If you prefer gym equipment, machines like the rowing machine or elliptical trainer can provide excellent aerobic workouts.

Why Aerobic Exercise?

Aerobic activities are especially powerful for heart health because they enhance blood circulation, reduce blood pressure, and lower resting heart rate. According to Johns Hopkins Medicine, these exercises are among the best for boosting cardiovascular health.

The Amount of Exercise You Should Do

Tyler suggested that we should try to accumulate around 150 minutes of moderate-intensity physical activity a week. Most people normally do 30 minutes a day for 5 days a week.

Moderate intensity will vary from person to person. If you’re quite fit, you might need to do higher-intensity exercise like running. If you’re just starting out and you’re wanting to improve your health, then it could be something simple like walking.

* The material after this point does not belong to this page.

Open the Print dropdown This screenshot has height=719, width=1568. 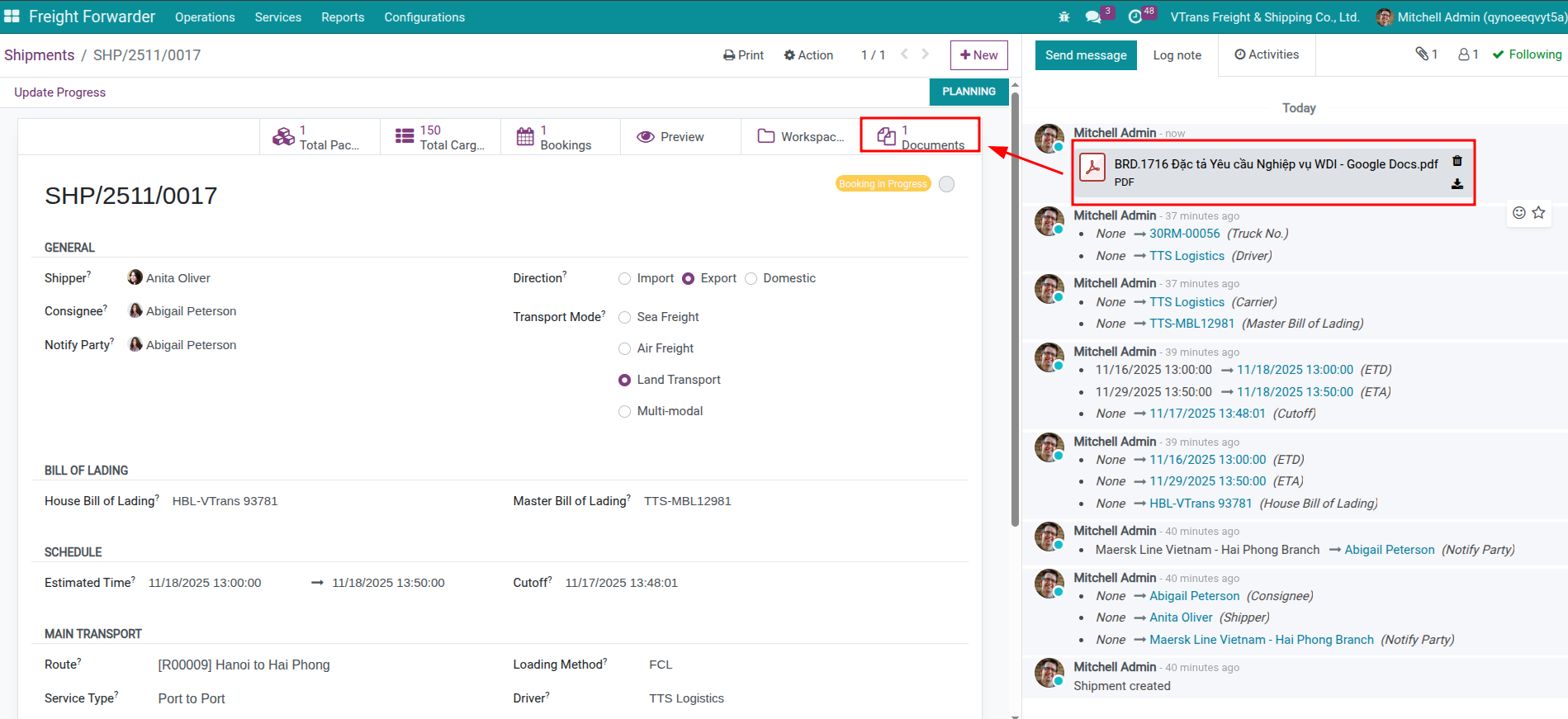[743, 55]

The best way to know whether you’re working out hard enough is to see if you’re breathing a little bit harder than you normally breathe when you’re resting. You should also notice a very slight increase in your heart rate as well. That doesn’t mean that you need to be sweating and breathing really hard, but you instead look for a slight increase in the demands on your cardiovascular system, because this is when you will start to notice improvements in your fitness.

If you don’t have the time to do 30 minutes of exercise in one go, you could also do a few consecutive bouts of exercise throughout the day. For example, you could take a 10-minute walk during your lunch break and ride your bike for 20 minutes on your way back home from work.

It’s very easy to implement exercise into your life. Whether it’s cycling to work instead of driving or it’s choosing to walk up a flight of stairs instead of using the elevator. The more that you exercise, not only will you find that you reduce your risk of dying from heart disease, but your heart health will also improve.